── Excerpted passage

SECTION 7.05 Use of Proceeds; Regulations U and X. The proceeds of the Loans are intended to be and shall be used solely for the purposes set forth in and permitted by Section 8.10. No Credit Party is engaged in the business of extending credit for the purpose of purchasing or carrying margin stock, and no proceeds of any Credit Extension will be used to purchase or carry margin stock or otherwise for a purpose which violates, or would be inconsistent with Regulation U or Regulation X. No Credit Party and no Subsidiary of any Credit Party owns any margin stock.
SECTION 7.06 Approvals, Consents, etc. No authorization or approval or other action by, and no notice to or filing with, any Governmental Authority or other Person, and no consent or approval under any contract or instrument (other than (a) those that have been duly obtained or made and which are in full force and effect, or if not obtained or made, individually or in the aggregate, could not reasonably be expected to have a Material Adverse Effect and (b) the filing of UCC financing statements and other equivalent filings for foreign jurisdictions) is required for the consummation of the Transactions or the due execution, delivery or performance by any Credit Party of any Credit Document to which it is a party, or for the due execution, delivery or performance of the other Transaction Documents, in each case by any of the parties thereto. There does not exist any judgment, order, injunction or other restraint issued or filed with respect to the transactions contemplated by the Transaction Documents, the consummation of the Transactions, the making of any Credit Extension or the performance by the Credit Parties or any of their respective Subsidiaries of their Obligations under the Credit Documents.

────
── Rows

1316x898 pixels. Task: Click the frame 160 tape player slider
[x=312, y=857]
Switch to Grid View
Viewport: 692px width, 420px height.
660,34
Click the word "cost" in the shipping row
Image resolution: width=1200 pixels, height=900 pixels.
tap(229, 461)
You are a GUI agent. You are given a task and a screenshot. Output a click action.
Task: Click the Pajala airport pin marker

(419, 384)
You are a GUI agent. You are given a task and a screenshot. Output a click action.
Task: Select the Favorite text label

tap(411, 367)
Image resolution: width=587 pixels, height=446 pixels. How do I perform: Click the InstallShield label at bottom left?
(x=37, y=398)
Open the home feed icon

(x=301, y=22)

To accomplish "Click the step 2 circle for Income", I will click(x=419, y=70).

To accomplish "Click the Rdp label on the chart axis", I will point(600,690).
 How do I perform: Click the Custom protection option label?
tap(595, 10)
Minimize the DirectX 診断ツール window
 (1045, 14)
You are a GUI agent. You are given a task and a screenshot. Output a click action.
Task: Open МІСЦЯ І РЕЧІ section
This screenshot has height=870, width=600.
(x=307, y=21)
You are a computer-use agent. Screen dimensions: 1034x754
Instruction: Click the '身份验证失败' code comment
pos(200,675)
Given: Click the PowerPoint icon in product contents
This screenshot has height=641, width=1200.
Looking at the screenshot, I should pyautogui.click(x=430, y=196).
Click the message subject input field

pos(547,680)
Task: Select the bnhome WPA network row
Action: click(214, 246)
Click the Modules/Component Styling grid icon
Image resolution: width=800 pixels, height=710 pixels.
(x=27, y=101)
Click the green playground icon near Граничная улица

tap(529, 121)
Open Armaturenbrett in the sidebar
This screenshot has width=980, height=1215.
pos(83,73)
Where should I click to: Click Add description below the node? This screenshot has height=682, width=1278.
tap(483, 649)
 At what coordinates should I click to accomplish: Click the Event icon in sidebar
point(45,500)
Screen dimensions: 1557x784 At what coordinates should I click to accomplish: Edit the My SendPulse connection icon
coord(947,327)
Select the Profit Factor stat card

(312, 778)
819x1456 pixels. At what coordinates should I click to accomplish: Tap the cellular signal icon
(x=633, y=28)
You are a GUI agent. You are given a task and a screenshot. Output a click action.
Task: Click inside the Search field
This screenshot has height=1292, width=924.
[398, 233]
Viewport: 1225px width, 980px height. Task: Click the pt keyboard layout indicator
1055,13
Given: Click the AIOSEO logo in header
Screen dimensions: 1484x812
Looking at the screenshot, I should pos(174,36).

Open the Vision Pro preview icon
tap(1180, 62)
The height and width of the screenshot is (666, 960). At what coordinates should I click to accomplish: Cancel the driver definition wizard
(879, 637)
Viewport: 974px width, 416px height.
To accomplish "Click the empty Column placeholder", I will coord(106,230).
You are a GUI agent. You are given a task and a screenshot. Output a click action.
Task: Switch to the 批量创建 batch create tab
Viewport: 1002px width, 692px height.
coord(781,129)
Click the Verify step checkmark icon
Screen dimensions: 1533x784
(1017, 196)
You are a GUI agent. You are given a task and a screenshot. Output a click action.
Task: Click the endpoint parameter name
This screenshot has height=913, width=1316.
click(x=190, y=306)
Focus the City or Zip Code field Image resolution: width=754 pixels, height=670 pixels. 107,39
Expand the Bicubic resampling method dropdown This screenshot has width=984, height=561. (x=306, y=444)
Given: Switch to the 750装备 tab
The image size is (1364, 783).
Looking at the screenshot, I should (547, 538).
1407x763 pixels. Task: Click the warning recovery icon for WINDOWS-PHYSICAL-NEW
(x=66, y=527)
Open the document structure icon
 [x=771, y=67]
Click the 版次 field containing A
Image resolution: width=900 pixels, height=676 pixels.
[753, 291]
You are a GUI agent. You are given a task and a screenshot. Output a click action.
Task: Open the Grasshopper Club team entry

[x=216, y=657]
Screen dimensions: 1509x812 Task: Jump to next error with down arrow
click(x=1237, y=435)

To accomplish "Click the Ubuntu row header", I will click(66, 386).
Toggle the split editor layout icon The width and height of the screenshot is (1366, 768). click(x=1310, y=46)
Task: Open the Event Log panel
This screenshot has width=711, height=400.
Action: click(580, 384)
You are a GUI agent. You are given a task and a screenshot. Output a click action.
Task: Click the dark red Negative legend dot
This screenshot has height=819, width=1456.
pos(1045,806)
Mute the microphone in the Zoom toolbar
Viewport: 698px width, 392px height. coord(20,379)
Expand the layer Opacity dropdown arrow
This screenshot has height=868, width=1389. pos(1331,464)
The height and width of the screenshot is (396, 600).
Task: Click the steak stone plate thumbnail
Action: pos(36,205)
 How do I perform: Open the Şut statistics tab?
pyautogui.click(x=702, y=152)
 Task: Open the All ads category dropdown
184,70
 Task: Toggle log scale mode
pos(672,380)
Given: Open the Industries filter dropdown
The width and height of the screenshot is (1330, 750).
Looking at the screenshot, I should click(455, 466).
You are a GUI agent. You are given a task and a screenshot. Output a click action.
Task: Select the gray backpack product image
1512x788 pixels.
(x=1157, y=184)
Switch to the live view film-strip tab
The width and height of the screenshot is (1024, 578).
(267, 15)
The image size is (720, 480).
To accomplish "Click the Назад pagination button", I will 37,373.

────

## Problems to solve
1. According to the credit agreement excerpt, which section sets out the permitted purposes for using the proceeds of the Loans?
2. Translate this sentence from the credit agreement excerpt into Spanish: "No Credit Party and no Subsidiary of any Credit Party owns any margin stock."
The data has no connection to the credit agreement excerpt.

## Worked answers
1. Section 8.10

2. Ninguna Parte Crediticia ni ninguna Subsidiaria de ninguna Parte Crediticia es propietaria de acciones de margen.